Казалось бы, все для Доменико Скарлатти было открыто и доступно в художественной жизни Италии; имя прославленного отца сразу сделало его своим в кругах сильнейших музыкантов; как композитор и исполнитель он пользовался всеобщим признанием. И со всем этим он порвал в 1719 году, круто изменив свой жизненный путь к тридцати пяти годам. Он оставил службу в Ватикане и уехал из Италии. Осенью 1720 года Скарлатти появился в Португалии. При дворе в Лисабоне он стал учителем инфанты Марии Барбары: обучал ее игре на клавесине.

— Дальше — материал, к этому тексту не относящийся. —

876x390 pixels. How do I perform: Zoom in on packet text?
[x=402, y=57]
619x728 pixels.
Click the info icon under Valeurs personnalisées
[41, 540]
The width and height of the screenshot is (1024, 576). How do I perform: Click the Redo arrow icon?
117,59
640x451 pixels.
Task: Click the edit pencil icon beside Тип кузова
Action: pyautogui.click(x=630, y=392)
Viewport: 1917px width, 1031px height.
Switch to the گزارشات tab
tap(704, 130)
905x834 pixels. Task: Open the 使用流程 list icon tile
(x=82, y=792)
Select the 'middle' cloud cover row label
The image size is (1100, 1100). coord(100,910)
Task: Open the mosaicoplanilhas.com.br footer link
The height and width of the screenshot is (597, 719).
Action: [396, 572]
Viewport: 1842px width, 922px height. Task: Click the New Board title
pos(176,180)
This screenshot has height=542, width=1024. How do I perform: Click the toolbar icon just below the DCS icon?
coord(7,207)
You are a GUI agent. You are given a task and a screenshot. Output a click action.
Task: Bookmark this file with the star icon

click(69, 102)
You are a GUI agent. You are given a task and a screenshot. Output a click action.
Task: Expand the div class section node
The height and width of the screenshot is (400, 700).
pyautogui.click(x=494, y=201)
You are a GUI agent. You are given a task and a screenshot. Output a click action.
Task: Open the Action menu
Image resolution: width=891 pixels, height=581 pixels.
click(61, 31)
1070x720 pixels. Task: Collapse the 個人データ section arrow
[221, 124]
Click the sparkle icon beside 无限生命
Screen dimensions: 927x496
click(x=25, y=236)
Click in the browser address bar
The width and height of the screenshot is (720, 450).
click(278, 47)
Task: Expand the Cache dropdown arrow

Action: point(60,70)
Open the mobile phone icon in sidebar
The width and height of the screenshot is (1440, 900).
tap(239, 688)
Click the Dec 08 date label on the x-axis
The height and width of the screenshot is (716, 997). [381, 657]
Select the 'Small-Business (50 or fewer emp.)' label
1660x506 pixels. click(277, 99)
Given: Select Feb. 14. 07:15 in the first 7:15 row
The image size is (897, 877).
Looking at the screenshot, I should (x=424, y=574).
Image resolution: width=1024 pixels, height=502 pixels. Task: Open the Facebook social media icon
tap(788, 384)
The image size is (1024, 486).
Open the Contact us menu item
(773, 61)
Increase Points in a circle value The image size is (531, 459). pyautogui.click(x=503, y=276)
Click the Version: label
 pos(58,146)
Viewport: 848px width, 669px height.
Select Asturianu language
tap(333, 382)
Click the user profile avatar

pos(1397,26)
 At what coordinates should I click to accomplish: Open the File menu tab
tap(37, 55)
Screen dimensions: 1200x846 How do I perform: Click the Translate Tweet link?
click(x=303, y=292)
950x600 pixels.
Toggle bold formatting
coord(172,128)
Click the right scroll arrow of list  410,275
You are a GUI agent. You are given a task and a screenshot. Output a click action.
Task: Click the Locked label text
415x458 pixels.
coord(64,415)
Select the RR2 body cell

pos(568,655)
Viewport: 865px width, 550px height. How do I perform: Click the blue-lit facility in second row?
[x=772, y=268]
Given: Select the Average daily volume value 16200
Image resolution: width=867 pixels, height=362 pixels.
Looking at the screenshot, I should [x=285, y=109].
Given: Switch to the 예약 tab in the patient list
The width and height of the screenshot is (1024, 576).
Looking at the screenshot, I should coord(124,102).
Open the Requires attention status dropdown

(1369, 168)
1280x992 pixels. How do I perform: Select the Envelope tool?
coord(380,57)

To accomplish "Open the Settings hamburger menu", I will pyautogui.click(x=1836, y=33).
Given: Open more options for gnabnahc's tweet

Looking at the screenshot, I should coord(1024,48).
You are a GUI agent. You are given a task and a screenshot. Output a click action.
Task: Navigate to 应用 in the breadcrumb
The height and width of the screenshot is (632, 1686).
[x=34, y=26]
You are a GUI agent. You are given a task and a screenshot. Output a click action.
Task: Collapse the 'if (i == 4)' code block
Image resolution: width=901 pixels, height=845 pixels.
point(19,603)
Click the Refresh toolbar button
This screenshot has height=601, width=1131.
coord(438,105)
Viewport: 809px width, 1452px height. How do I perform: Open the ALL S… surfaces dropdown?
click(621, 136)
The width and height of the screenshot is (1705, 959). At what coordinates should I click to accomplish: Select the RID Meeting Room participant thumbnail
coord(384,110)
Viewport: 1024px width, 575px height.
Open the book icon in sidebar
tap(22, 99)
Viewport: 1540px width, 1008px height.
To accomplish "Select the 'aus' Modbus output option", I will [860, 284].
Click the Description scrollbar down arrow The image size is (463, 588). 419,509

После активной деятельности исполнителя и композитора, после многих лет общения с выдающимися музыкантами он замкнулся в поневоле узком придворно-домашнем кругу, постепенно сосредоточился на сочинении музыки для клавесина — в большой мере с педагогическими целями. Трудно предположить, что такой переворот вызван простой случайностью или соображениями материально-карьерного свойства. Скарлатти как раз все имел в Италии — и от всего отказался, покинув свою страну. Быть может, у него были сугубо личные причины для этого. Или он испытывал какое-либо творческое неудовлетворение? Из четырнадцати его опер почти все партитуры утрачены. Быть может, он мало ими дорожил? Все остальное, что он сочинял, тоже не оставило большого следа не только в истории, но и в сознании современников. И лишь его клавирная музыка, созданная в зрелом возрасте, выявила его творческое лицо и определила его подлинное место в развитии музыкального искусства. Он наконец нашел себя как композитор-исполнитель.